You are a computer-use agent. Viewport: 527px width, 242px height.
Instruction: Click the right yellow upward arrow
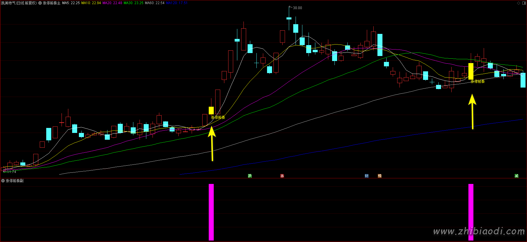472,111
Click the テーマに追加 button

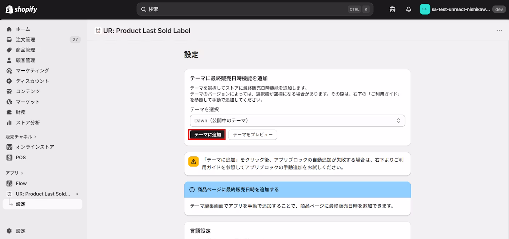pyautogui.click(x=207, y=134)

* * *

> **Directions for this task**
All entries must be written out again exactly as given, with no pictures in the copy.

> **Finished task**
You are a computer-use agent. Viewport: 527px width, 242px height.
Instruction: Click the right yellow upward arrow
472,111
Click the テーマに追加 button

pyautogui.click(x=207, y=134)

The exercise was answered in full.